The input ▸
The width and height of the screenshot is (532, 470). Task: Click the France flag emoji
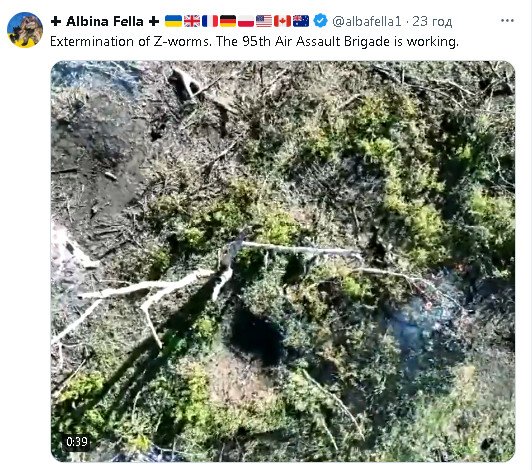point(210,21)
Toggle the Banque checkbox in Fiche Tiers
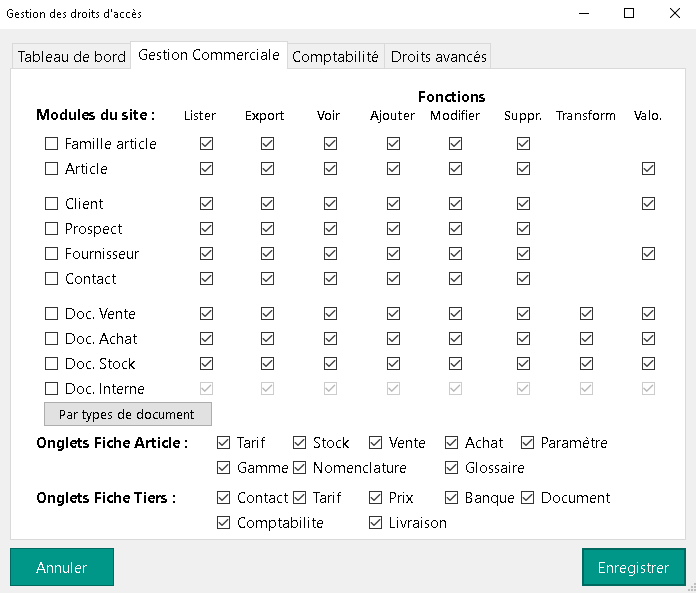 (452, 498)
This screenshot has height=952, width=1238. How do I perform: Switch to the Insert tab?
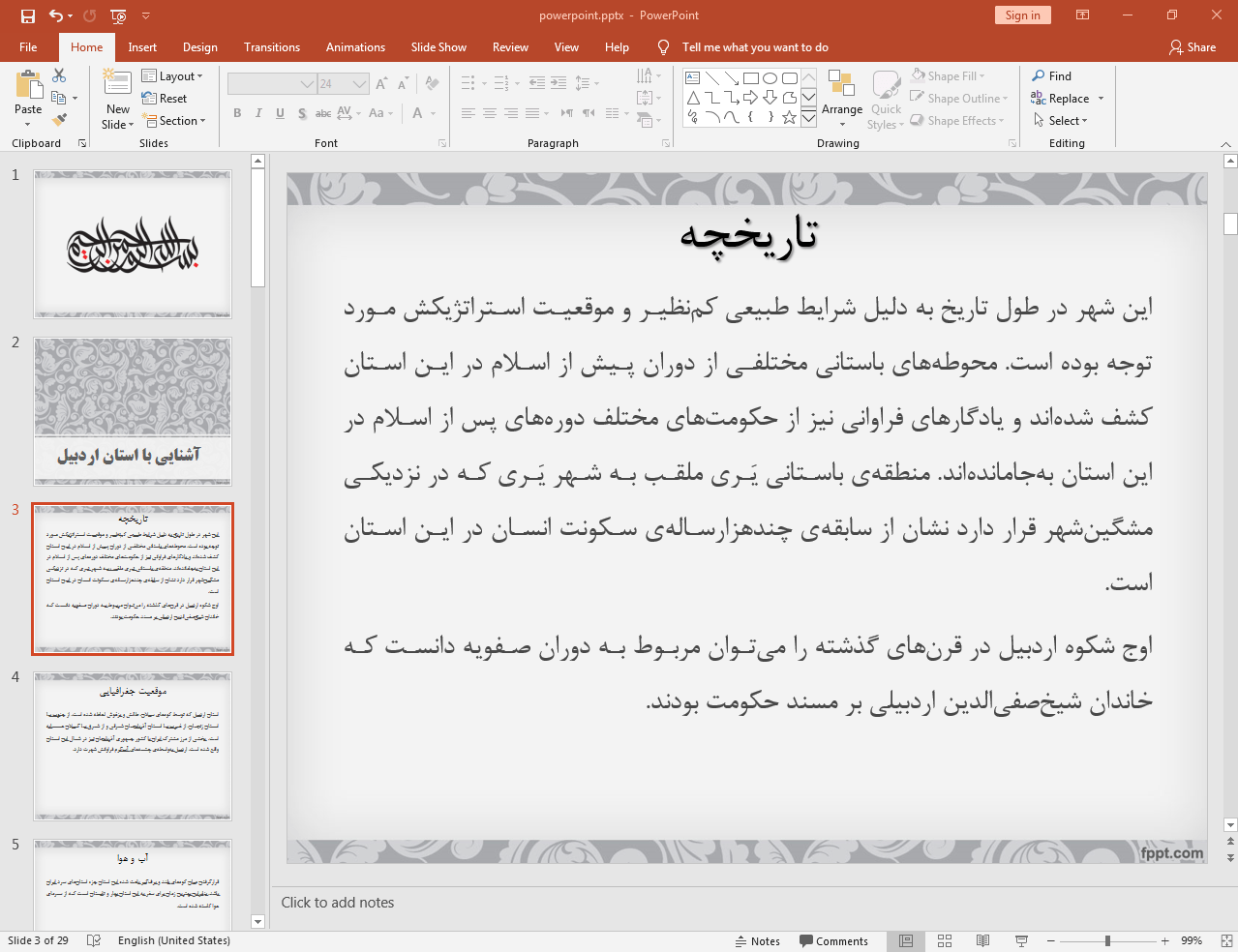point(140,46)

...

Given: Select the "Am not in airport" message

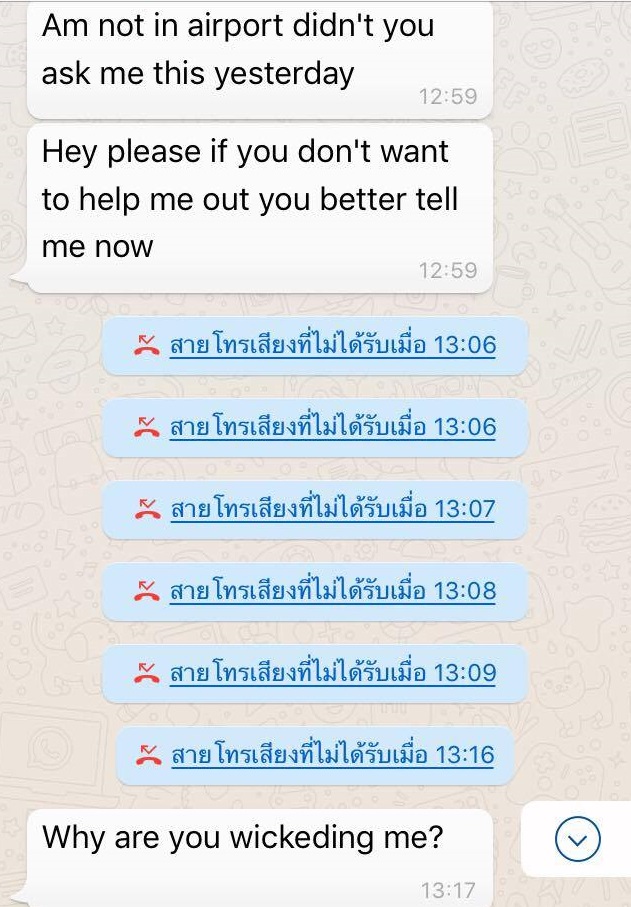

Exercise ▸ Can you scale every coordinate in the answers by 1.35, rounding to whole numbers with halves going up, and write out again everything from the line containing "This screenshot has" down to the line containing "point(140,46)", both included and requests kept, without the pictures?

Full solution ▸
This screenshot has height=952, width=1238. How do I perform: Switch to the Insert tab?
point(189,62)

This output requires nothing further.